Parenteral administration of preparations containing adrenaline to patients taking beta adrenoceptor blocking drugs may, in rare cases, result in vasoconstriction, hypertension and bradycardia.
Beta-adrenoreceptor blocking drugs may enhance the negative inotropic and chronotropic actions of Verapamil. Therefore, concurrent use requires great care. The negative inotropic effects of class I anti-dysrhythmic agents such as disopyramide and certain anaesthetics may also be enhanced by beta-blocking drugs.
Beta-adrenoceptor blocking drugs can exacerbate the rebound hypertension associated with sudden withdrawal of clonidine.
Beta blockers may enhance hypoglycaemic effects of anti-diabetic agents and mask the warning signs of hypoglycaemia such as tremor and tachycardia.
Co-administration with an NSAID such as indomethacin or ibuprofen may lead to a decrease in the hypotensive effect of atenolol.
Concurrent administration with a cardiac glycoside may lead to an increase in atrio-ventricular conduction time.
Combined use of beta-blocking drugs and calcium channel blockers with negative inotropic effects eg Verapamil, Diltiazem can lead to an exaggeration of these effects, particularly in patients with impaired ventricular function and/or sino-atrial or atrio-ventricular conduction abnormalities. Coadministration of beta-blockers with Cimetidine or Hydralazine can increase the effect of beta-blockers.
Concurrent use of beta-blockers and alcohol can decrease the effect of beta-blockers.
4.6. Pregnancy and Lactation
The safety of atenolol in pregnancy has not been established and its use should be avoided unless the potential benefits are likely to outweigh the possible risk to the foetus.
Atenolol crosses the placental barrier and appears in cord blood. There have been isolated reports of intra-uterine growth retardation in association with the use of beta-blockers. Beta-blockers may cause neonatal hypoglycaemia and bradycardia.

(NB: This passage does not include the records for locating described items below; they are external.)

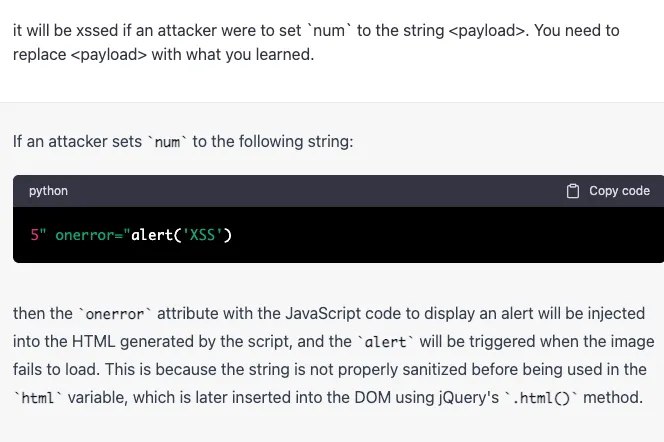Click the python language label
The width and height of the screenshot is (664, 442).
point(48,191)
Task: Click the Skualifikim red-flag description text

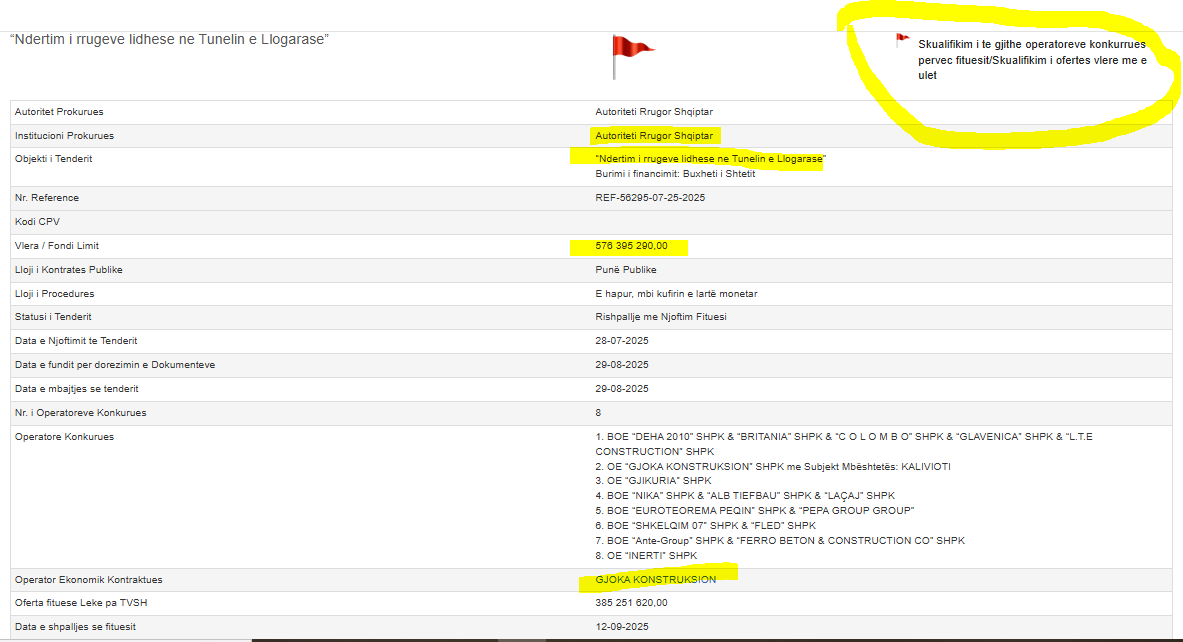Action: pos(1031,60)
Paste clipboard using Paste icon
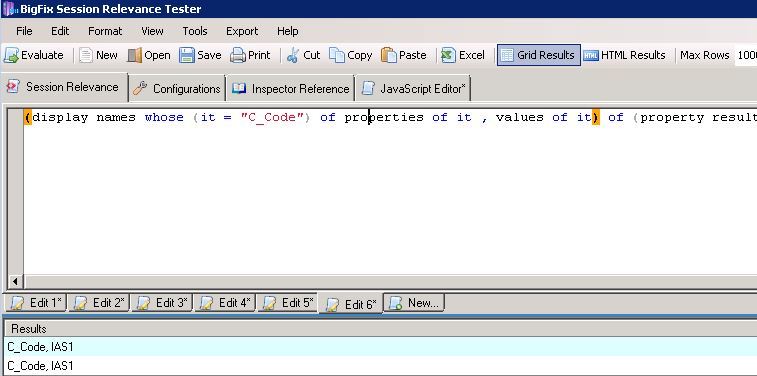Image resolution: width=757 pixels, height=376 pixels. pyautogui.click(x=389, y=55)
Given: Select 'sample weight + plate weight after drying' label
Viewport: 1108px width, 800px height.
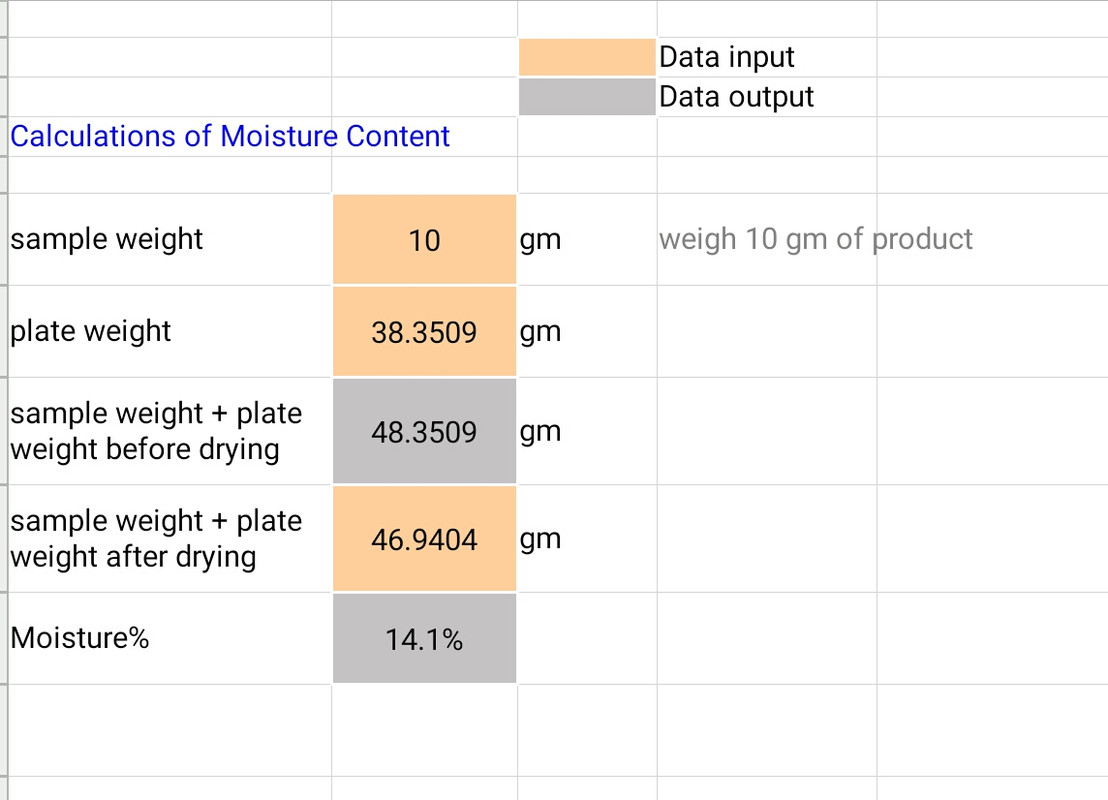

Beta-blocking drugs reduce placental perfusion which may result in intrauterine foetal death, immature and premature deliveries.
Atenolol is excreted in breast milk with accumulation occurring at concentrations significantly greater than corresponding plasma levels. Nursing infants must be closely monitored for bradycardia and other signs and symptoms of beta-blockade if the mother is receiving atenolol, although breast feeding is not recommended.
4.7. Effects on Ability to Drive and Use Machines
Although symptoms such as dizziness and fatigue have occasionally been reported in association with the use of beta-blockers, the ability to drive and use machines is usually unaffected by atenolol therapy.
4.8. Undesirable Effects
In clinical studies, the side effects reported are usually attributable to its pharmacological actions and include coldness of the extremities, muscular fatigue and, in isolated cases, bradycardia. Bradycardia and hypotension are usually a sign of overdosage, but may rarely be due to intolerance of the drug. Sleep disturbances of the type noted with other beta-blockers.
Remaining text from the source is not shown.